» Reading text:
|---|
So not trying to become a professor in the fluid dynamics, wasting of time.
Tell the important facts we all can use and try to explain. Downwash, wind gradient, groundeffect, propeller effects, etc.

But the first most important les to learn is:
The more you know, the more you know you don’t know!


Cees

Cees,

that was fast! I guess considering that it's coffee time over in Holland while I should be sleeping...

A quick comment. This thread is not intended to provide or seek lessons to or from anyone. Rather, I hope it to be a growing source of information related to the specific aerodynamics of classic pattern designs. I started it in the hopes of learning more about how things like Re and Cd change from one design to another - if significantly - and as a consequence, what type of power plants and prop dimensions might be best suited for given models and scales with an emphasis on electric power. E-power, by virtue of its nature, has considerably more latitude than glow power and therefore ideal power plant configurations are not always obvious.

In short, at some point it would be nice to have a little database of our models with descriptors and parameters that could serve as a reference for specifying appropriate e-power configurations.

The re-design of a classic is part of the motivation for the start of this thread.

As a comment to the end of your post:

"But the first most important les [sic] to learn is:
The more you know, the more you know you don’t know! "

That was fortunately the main outcome of an undergraduate degree and what gives me the psychological freedom to start a thread like this.

Cees, just so you know, we're not all out to get you despite the heated exchange on your Taurus thread. I suspect that much of that debate can actually be chalked up to language and cultural differences. At the end of the day, sometimes its good to "agree on disagreeing" as it leaves space for your quoted statement above to breathe again.
|---|
» Supplied information:
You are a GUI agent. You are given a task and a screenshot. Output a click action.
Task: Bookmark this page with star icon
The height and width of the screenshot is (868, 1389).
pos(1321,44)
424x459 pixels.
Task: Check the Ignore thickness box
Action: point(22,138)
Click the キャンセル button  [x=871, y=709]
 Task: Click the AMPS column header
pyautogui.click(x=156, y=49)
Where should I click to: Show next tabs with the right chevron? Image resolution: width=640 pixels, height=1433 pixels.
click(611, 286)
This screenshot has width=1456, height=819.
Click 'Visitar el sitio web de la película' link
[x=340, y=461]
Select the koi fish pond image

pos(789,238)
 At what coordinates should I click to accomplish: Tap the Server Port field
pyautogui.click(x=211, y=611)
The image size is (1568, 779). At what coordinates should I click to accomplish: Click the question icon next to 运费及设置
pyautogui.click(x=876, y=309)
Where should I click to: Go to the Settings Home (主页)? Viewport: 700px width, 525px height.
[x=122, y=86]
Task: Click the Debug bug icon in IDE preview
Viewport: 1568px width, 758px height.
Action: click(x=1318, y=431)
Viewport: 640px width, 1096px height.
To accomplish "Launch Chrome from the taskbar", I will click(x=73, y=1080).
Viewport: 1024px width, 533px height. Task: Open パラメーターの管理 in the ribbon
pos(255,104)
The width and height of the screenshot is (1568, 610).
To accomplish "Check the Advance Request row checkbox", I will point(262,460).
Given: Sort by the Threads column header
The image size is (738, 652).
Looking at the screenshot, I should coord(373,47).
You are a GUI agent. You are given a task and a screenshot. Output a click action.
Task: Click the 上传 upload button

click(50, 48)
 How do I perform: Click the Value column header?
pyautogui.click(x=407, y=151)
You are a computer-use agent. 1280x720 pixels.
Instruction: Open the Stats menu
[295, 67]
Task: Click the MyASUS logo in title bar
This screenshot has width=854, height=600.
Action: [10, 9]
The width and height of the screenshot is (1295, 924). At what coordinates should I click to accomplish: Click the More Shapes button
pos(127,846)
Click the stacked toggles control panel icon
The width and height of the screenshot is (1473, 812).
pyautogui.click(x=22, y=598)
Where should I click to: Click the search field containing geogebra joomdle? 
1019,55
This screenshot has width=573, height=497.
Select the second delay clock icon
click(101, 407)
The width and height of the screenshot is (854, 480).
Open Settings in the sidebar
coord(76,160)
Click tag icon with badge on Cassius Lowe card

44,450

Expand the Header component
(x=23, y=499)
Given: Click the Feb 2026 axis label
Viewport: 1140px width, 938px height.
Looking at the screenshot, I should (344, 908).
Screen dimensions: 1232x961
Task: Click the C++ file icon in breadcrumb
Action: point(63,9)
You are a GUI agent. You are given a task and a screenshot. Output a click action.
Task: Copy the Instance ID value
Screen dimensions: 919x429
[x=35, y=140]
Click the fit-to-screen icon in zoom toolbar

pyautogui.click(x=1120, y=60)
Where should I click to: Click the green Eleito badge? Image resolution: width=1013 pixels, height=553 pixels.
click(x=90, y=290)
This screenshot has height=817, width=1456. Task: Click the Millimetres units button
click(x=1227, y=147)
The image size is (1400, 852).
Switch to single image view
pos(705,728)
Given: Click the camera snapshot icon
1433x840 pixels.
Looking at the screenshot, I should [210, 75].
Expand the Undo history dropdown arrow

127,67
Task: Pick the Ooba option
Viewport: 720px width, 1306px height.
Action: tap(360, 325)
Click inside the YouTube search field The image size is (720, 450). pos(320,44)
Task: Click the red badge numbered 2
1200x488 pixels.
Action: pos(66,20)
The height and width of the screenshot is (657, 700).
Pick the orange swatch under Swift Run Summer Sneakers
|---|
» Task to carry out:
From the forum thread above, set down the passage that begins at the words "But the first most important les to" and ends after the words "should be sleeping...", reproducing every word and mark without change.

» Exercise output:
But the first most important les to learn is:
The more you know, the more you know you don’t know!


Cees

Cees,

that was fast! I guess considering that it's coffee time over in Holland while I should be sleeping...